The wood-fired pizza had a welcome thin base, and was topped with Buffalo mozzarella, artichokes, and wild mushrooms (R85).  Working with Chef Arno at the lunch was Charlene Pretorius, who runs The Kitchen at the Durbanville Weylandts, having a most gorgeous smile.  The meal was finished off with the highlight for most of us, being a pecan and malt tart, gooseberries, and grape sorbet (R45), its verjuice content giving it  a ‘Fanta grape’ taste, according to most palates at our table. Other dessert options are a most interesting sounding tomato sorbet with almonds and basil meringues and goat cheese mousse; vanilla panna cotta with strawberry ice cream; and chocolate torte with fresh berries and berry frozen yoghurt. The staff were professional, their first opportunity to work as a team under the guidance of The Tasting Room Manager Julian, who has worked at the Twelve Apostles Hotel, Grande Provence, Waterkloof, with a short stint at Pierneef à La Motte.

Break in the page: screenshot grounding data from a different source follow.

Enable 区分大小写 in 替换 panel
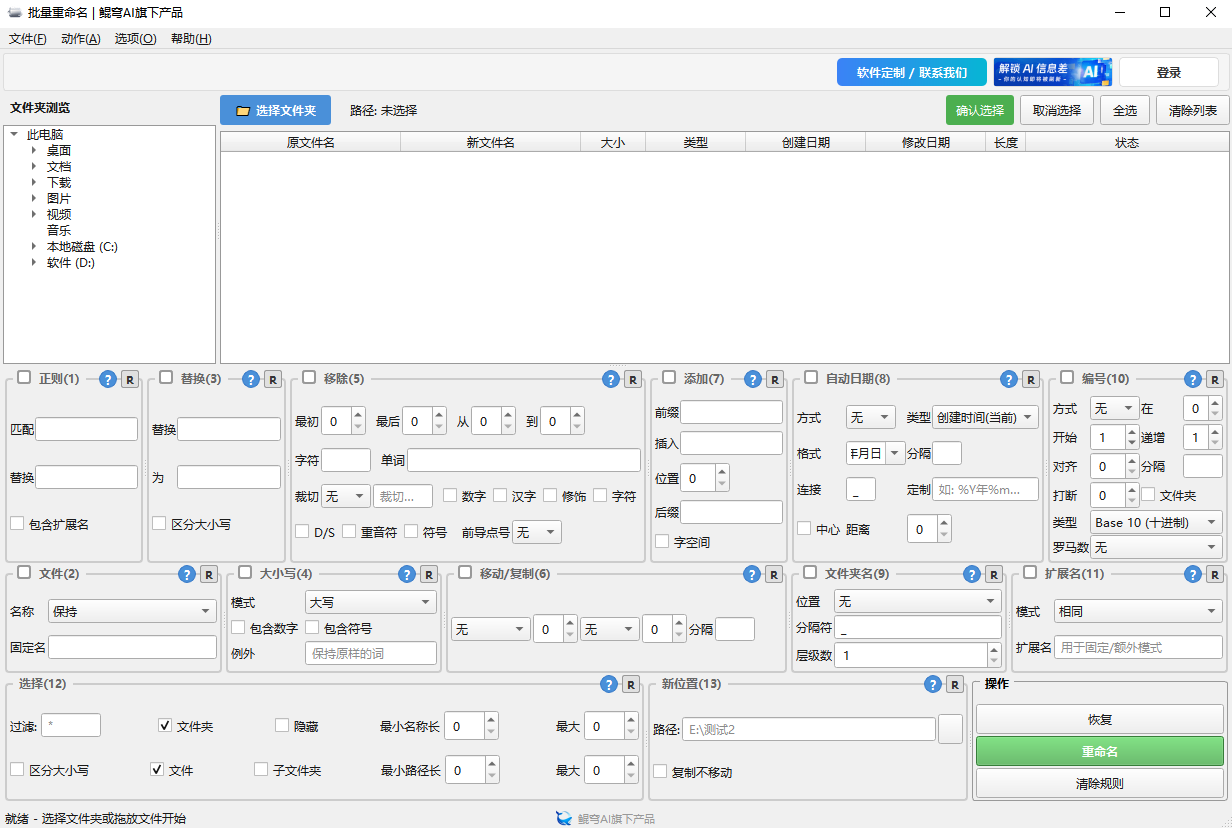1232x828 pixels. [x=159, y=522]
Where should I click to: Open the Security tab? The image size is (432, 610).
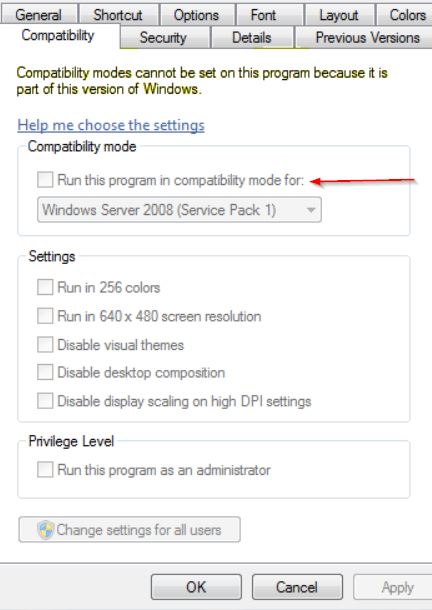pyautogui.click(x=163, y=38)

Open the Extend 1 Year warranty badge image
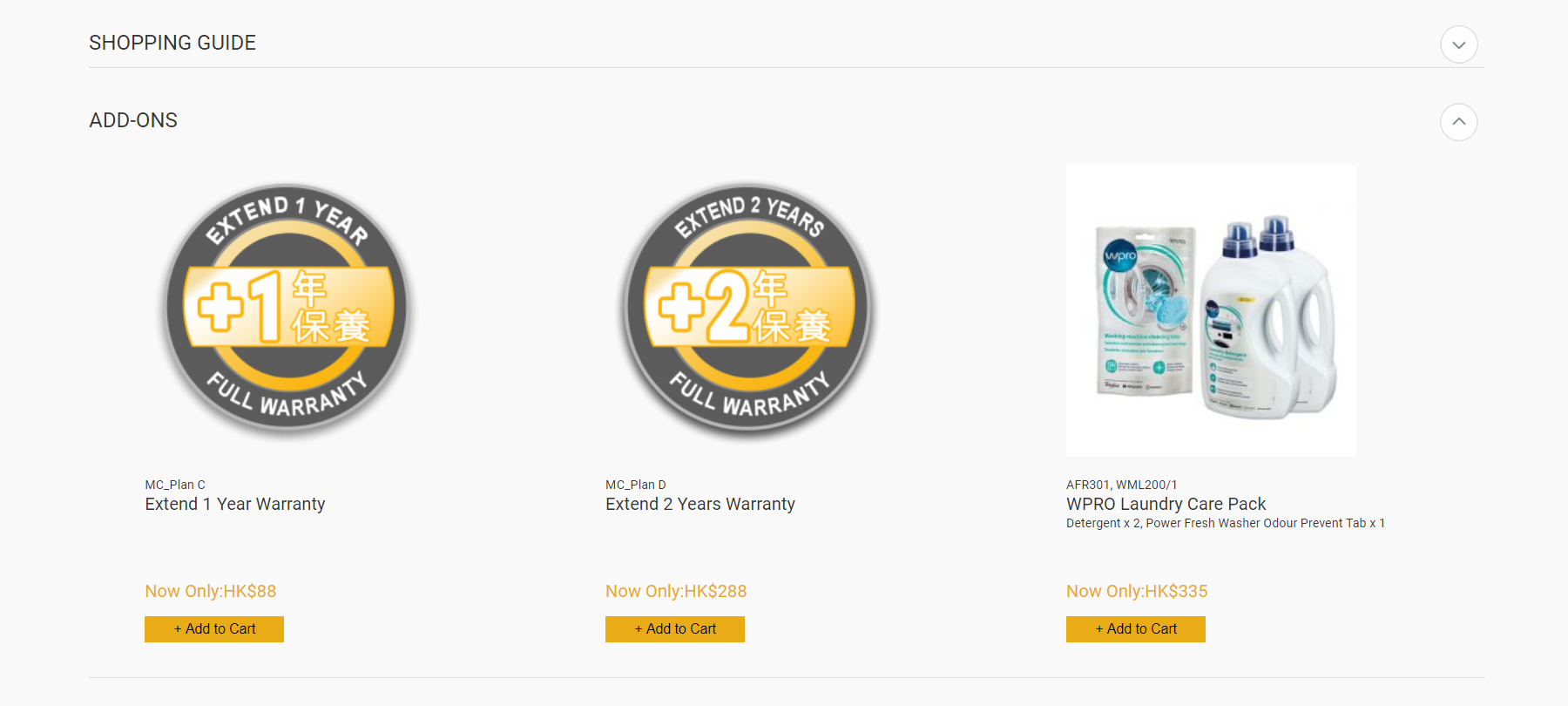tap(289, 309)
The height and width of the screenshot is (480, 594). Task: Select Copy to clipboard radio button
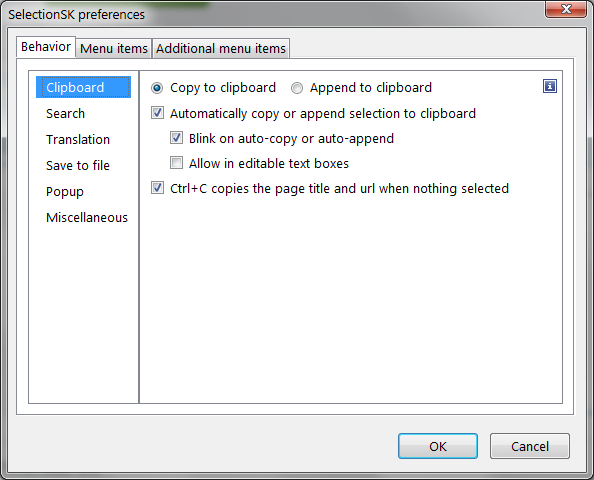click(x=157, y=88)
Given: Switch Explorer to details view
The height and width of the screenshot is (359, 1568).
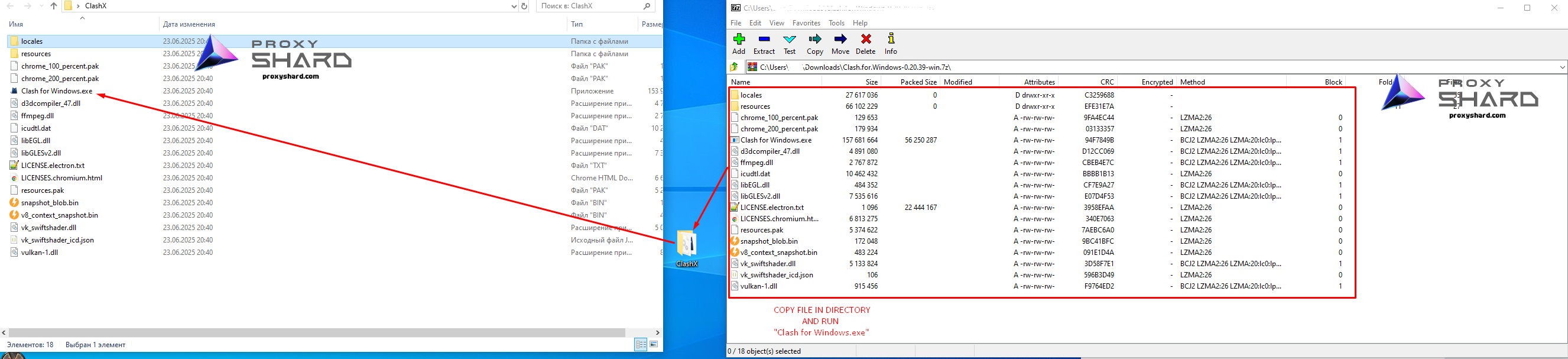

I have found Maison a most welcome and friendly stop in and out of Franschhoek when the tasting room was managed by affable Guy Kedian.  With the opening of The Kitchen, and its easy relaxed atmosphere and good food, it will become a stop again on my regular visits to Franschhoek, when it re-opens next week.

Disclosure: We were given a straw basket (a very practical ‘goodie bag’) with a bag of lemons, a mini baguette, and a bottle of Maison Chenin Blanc 2009 on our departure, with a thank you note from Chris Weylandt, writing that his approach is one that ‘values simplicity, authenticity, and provenance’.  ‘The good life’ for him is farm breads, fresh vegetables, and great wine.

POSTSCRIPT 4/12: Maison will be open on Tuesdays from 6 December onwards, until mid-January.  I had a wonderful squid tapas dish today, and two days ago, at R35.  The cappuccino is excellent at Maison too, the coffee coming from the nearby Terbodore Coffee Roasters based on the Goederust farm outside Franschhoek.

POSTSCRIPT 28/12:  Today I tried Chef Arno’s foie gras parfait with grape jam, a wonderful combination.

POSTSCRIPT 22/1:  I tried the kingklip, langoustines (although I would have preferred it with the crayfish tail as advertised the day before) with coconut sorbet as a main course special, a very eventful lunch with blogger Clare ‘Mack’ McLoughlin making a spectacle of herself in harassing this regular patron.  Manager Julian did not allow me to pay, because of the disturbance she caused.

POSTSCRIPT 26/1:  The prices have increased at The Kitchen, the pink salt and pepper squid by 33% to R45, and the foie gras parfait by 15% to R75.

POSTSCRIPT 5/2:  The Kitchen at Maison seems to have become a local Franschhoek meeting place, or so it seemed today, a nicer alternative to meeting in the local Pick ‘n Pay!  At a temperature of close to 40°C a vanilla panna cotta and strawberry ice cream was very refreshing.